## EXERCISE BRIEF
The answer must consist solely of the lines from the one containing "Where should I" to the end of the entries below, repeated exactly.

## DATA FOR REVIEW

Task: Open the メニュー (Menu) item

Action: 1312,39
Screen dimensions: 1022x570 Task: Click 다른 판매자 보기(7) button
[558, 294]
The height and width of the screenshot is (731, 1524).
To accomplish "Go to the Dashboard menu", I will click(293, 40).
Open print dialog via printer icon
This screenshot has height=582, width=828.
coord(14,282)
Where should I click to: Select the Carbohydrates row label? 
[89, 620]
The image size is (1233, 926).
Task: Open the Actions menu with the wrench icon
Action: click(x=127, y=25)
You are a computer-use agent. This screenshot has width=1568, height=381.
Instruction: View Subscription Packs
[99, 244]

## RESPONSE FOR THIS EXERCISE
Where should I click to: Select the Carbohydrates row label? 
[89, 620]
The image size is (1233, 926).
Task: Open the Actions menu with the wrench icon
Action: click(x=127, y=25)
You are a computer-use agent. This screenshot has width=1568, height=381.
Instruction: View Subscription Packs
[99, 244]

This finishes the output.